Genre : Science-Fiction

Résumé :

La population de Californie est sous le choc lorsqu’un imposant météorite s’écrase sur la surface de la Terre. Alors qu’il est en vacances, Clayton Forrester est appelé de toute urgence par les autorités. Seul ce brillant physicien peut tenter d’analyser le phénomène et aider le gouvernement à anticiper toute nouvelle catastrophe de ce genre. Observant une radioactivité anormale près de l’endroit où s’est produit l’impact, Forrester réalise que ce n’est pas une météorite qui en est la cause. Bientôt, de nombreux objets venus du ciel sont détectés et s’écrasent partout dans le monde.

Avis :

Véritable monument de la science-fiction, La Guerre des mondes demeure un incunable de la littérature. Au cours du XXe siècle, le roman a droit à diverses adaptations, tout média culturel confondu. De la pièce radiophonique d’Orson Welles aux dernières itérations télévisuelles, en passant par les bandes dessinées ou les « suites » non officielles sous forme de roman, l’œuvre d’H.G. Wells ne cesse d’inspirer des générations d’artistes. Au cinéma, il faut attendre 1953 pour que la première mouture sur grand écran se concrétise. À la production, on retrouve George Pal, déjà responsable du Choc des mondes. Film catastrophe dont les élans apocalyptiques présentent des similarités avec ce long-métrage signé Byron Haskin.

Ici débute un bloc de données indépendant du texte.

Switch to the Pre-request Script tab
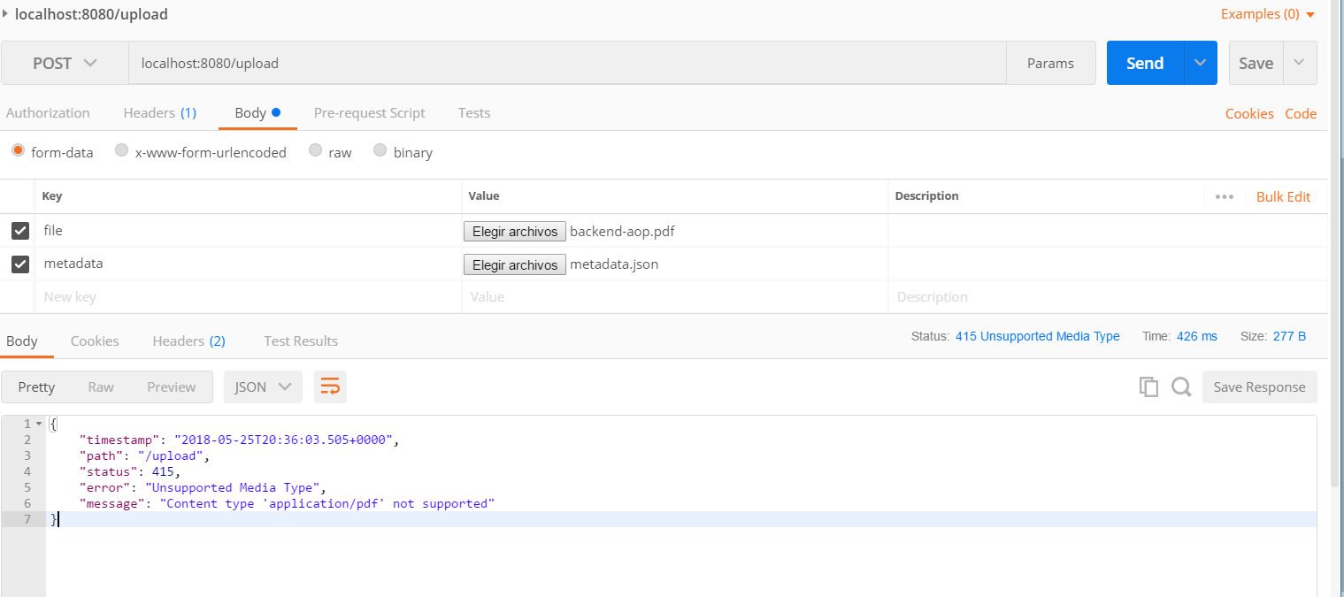This screenshot has width=1344, height=597. click(370, 113)
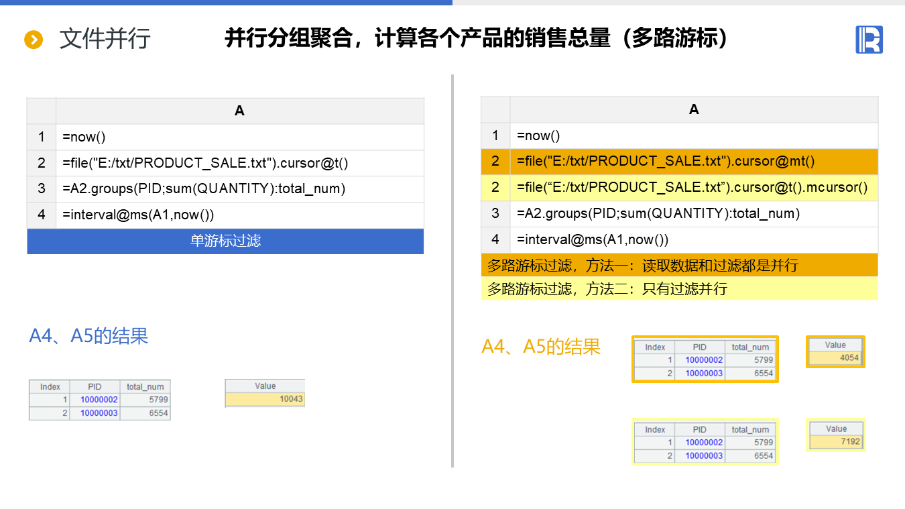Select column header A in right code table
The image size is (905, 509).
pos(694,109)
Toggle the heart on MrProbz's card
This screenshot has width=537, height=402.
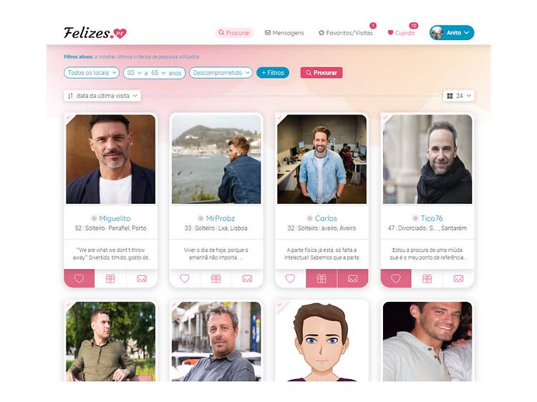[x=185, y=278]
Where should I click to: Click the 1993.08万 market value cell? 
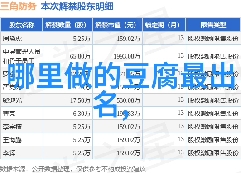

Comme d’autres projets d’adaptation, La Guerre des mondes est retranscrite dans un contexte contemporain au moment de sa sortie. On s’éloigne de la période initiale, soit la fin du XIXe siècle, pour se plonger dans l’Amérique puritaine des années 1950, plus précisément dans une petite bourgade californienne. D’emblée, on distingue de nombreuses libertés prises avec le matériau de base. Au-delà de sa temporalité ou de son cadre, l’histoire elle-même s’écarte du roman. En l’occurrence, il n’est pas question de dépeindre l’invasion extraterrestre sur fond de débandade des forces armées ou même de la survie des protagonistes.

« L’histoire se pare des atours de la bienséance, d’une vision surannée et partiale de l’existence. »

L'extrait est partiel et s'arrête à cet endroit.